** Opening Exercise material block **

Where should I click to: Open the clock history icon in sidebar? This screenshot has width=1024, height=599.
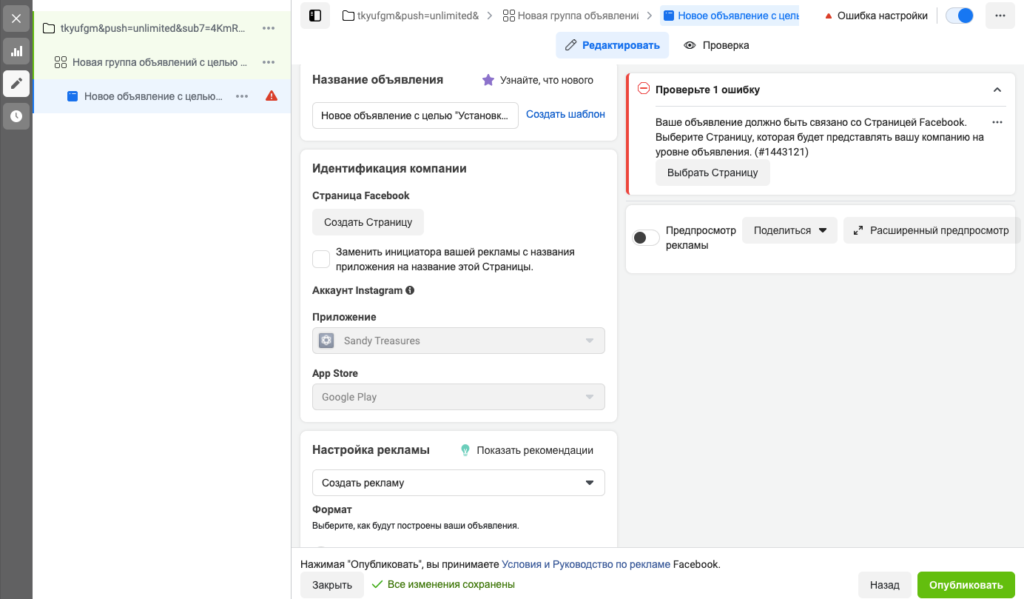[16, 116]
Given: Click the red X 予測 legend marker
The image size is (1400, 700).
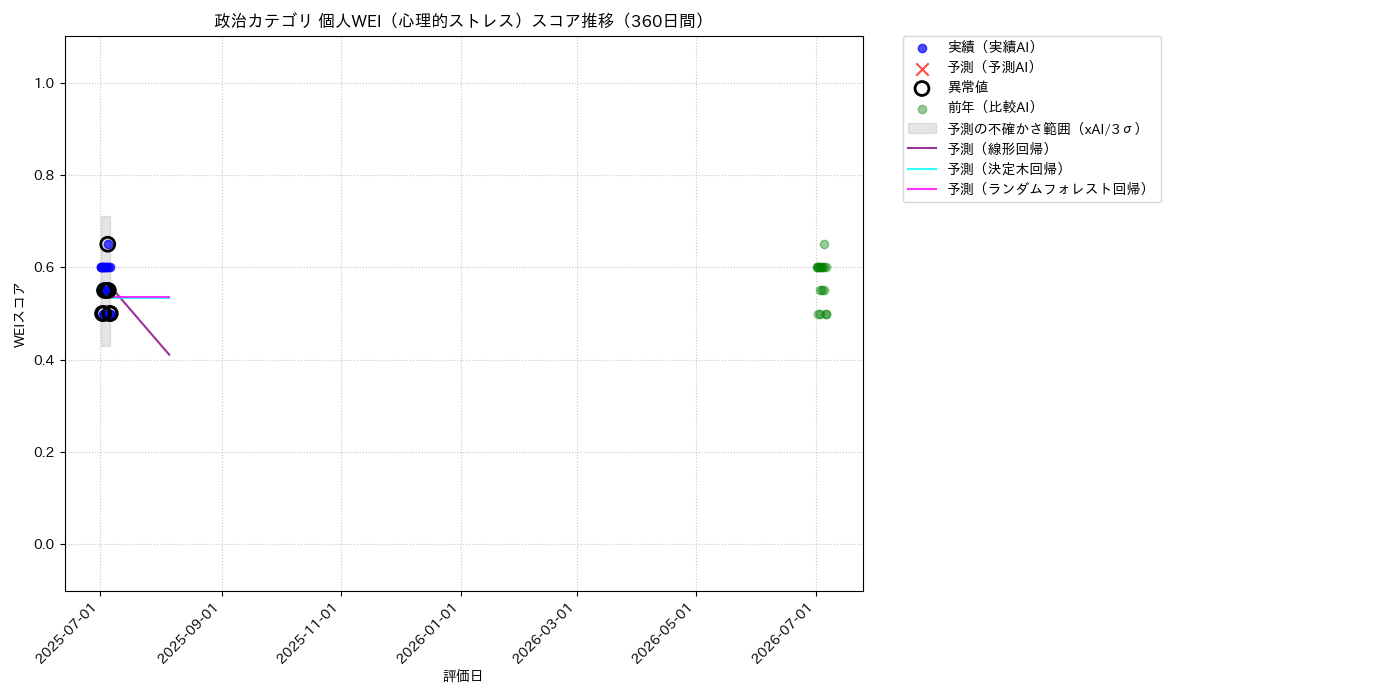Looking at the screenshot, I should [922, 68].
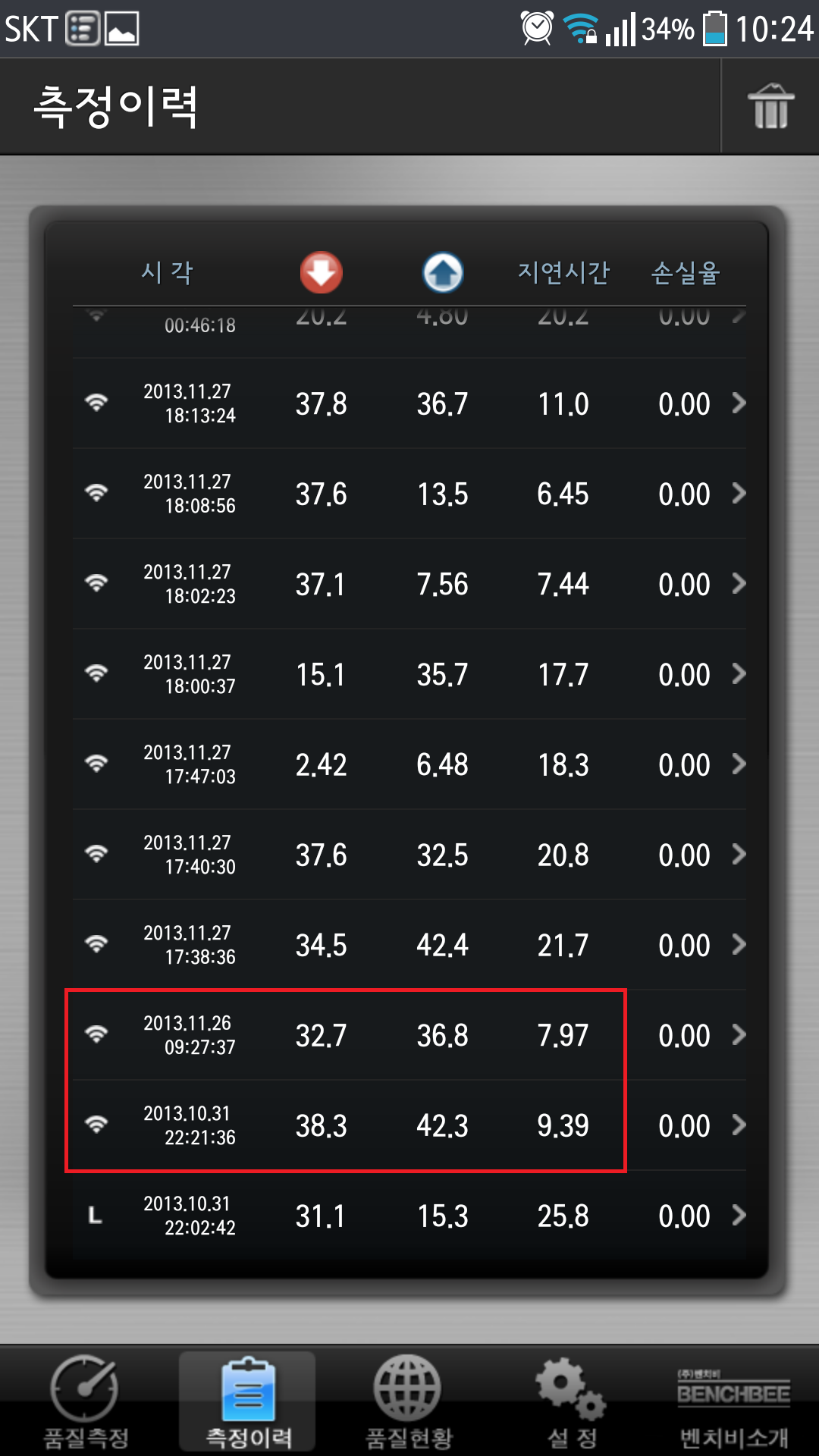819x1456 pixels.
Task: Expand the 2013.11.26 09:27:37 record chevron
Action: point(739,1035)
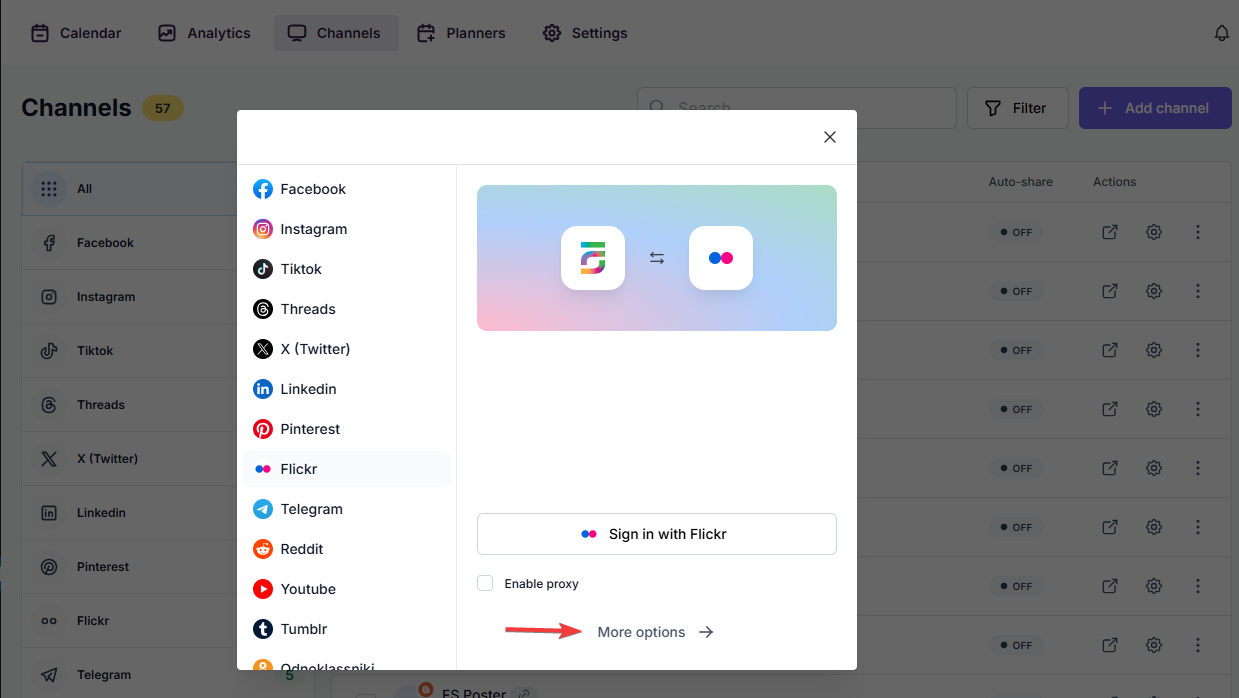
Task: Select Facebook in the network list
Action: coord(312,189)
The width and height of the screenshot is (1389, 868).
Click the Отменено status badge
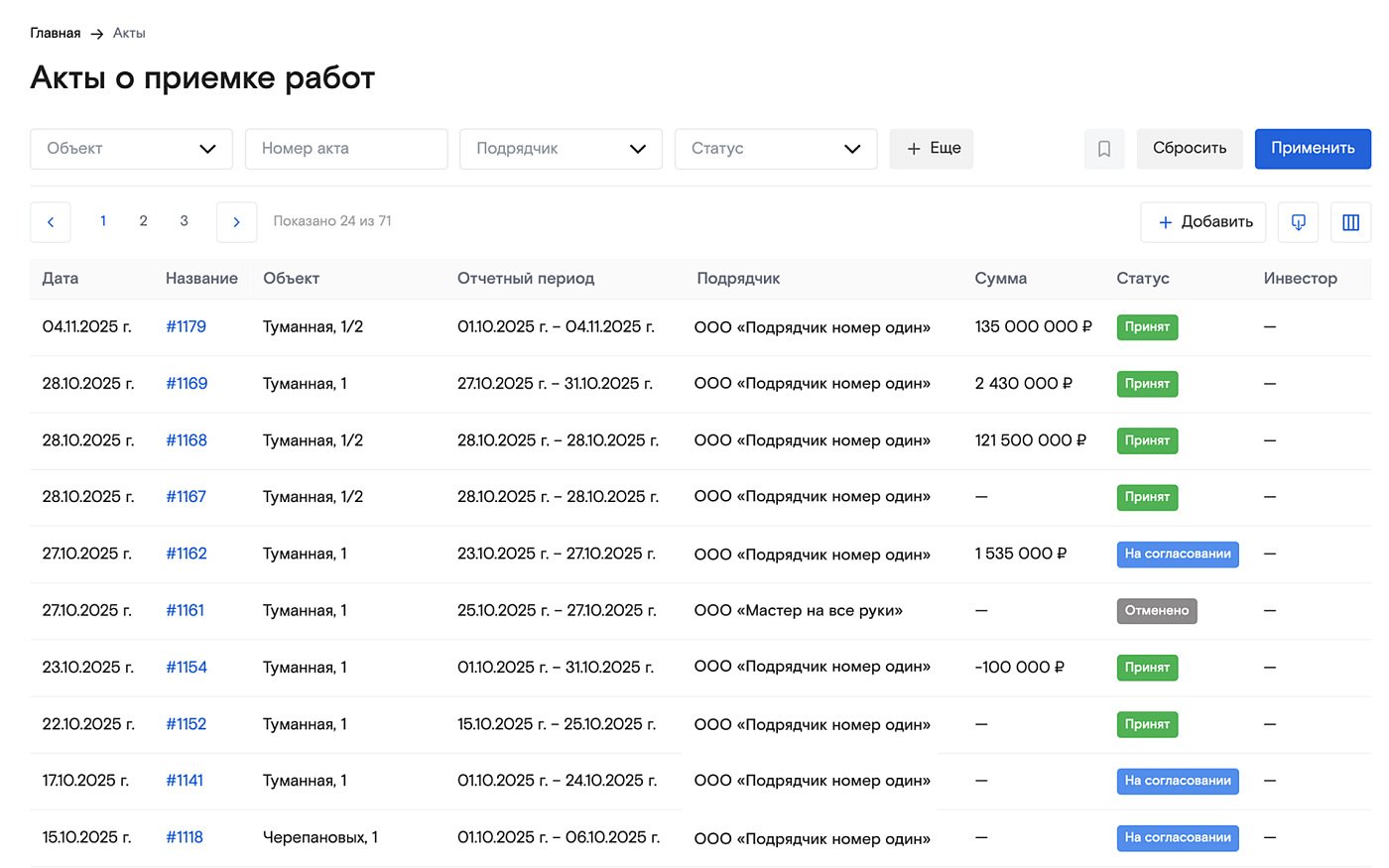coord(1156,611)
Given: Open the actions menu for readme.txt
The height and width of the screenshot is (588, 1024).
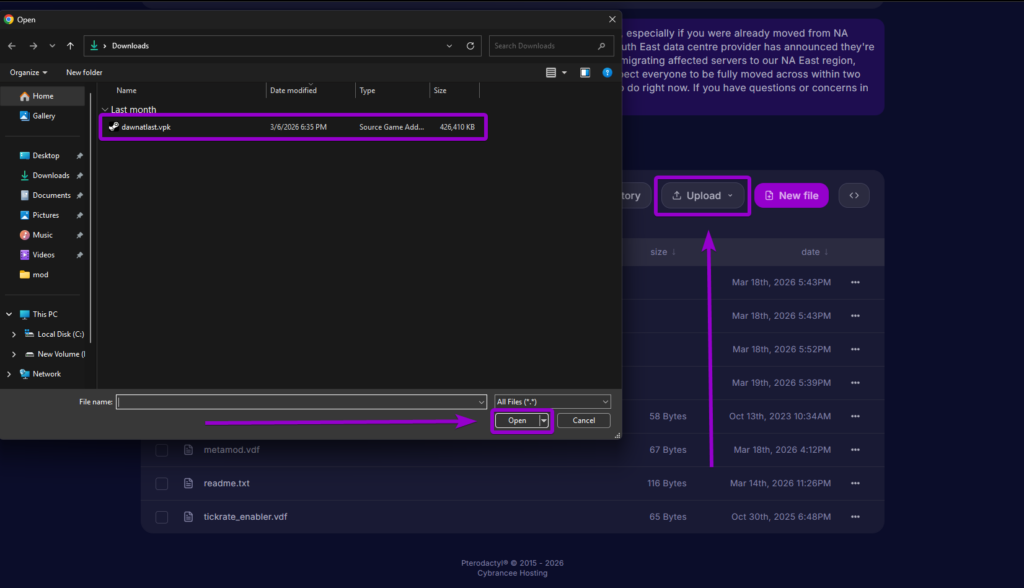Looking at the screenshot, I should pos(855,483).
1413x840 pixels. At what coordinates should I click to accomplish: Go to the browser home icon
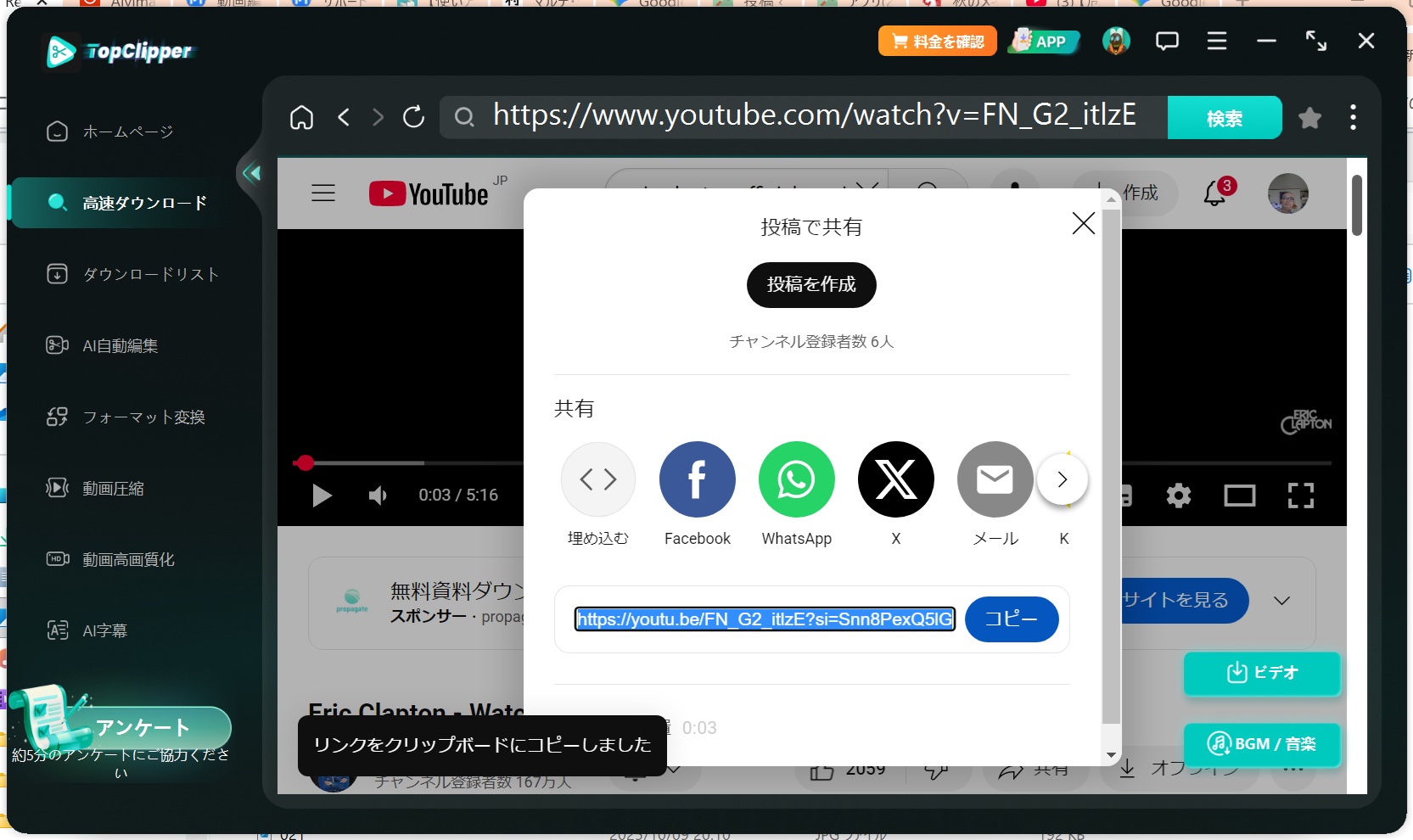pyautogui.click(x=301, y=117)

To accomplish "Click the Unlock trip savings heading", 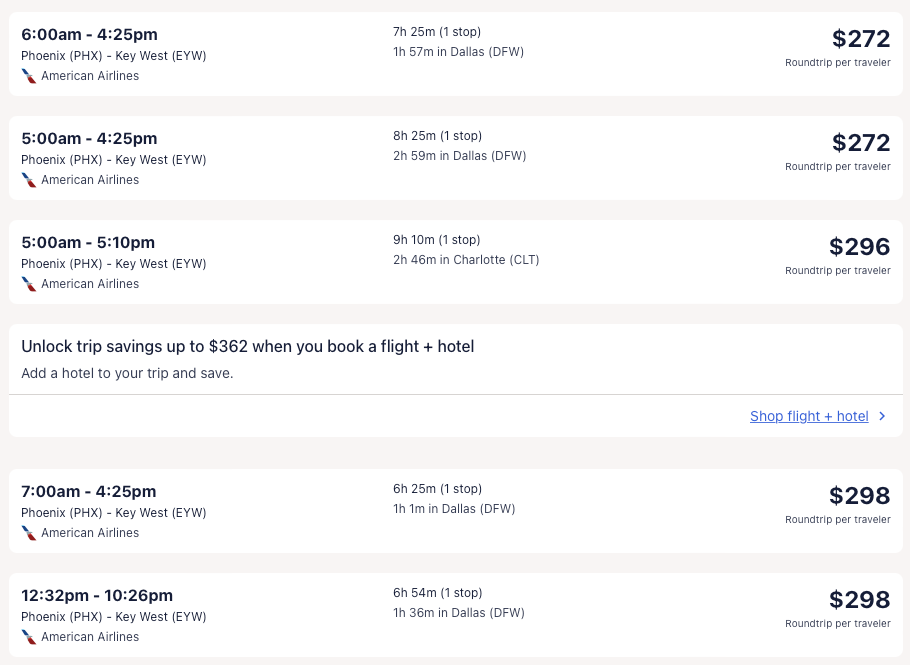I will click(247, 346).
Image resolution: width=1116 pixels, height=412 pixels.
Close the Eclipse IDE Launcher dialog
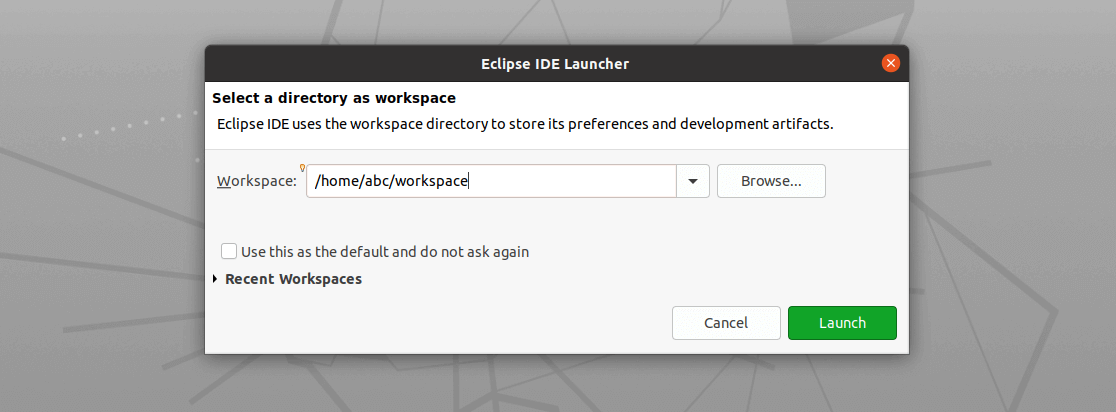[x=890, y=63]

** Closing Exercise material block **

• _What is required_:
With the pictures omitted, write out exactly the lines from the one that contains "Image resolution: width=1116" through the final line of the material above, both ends included.

• _Response_:
Image resolution: width=1116 pixels, height=412 pixels.
Close the Eclipse IDE Launcher dialog
[x=890, y=63]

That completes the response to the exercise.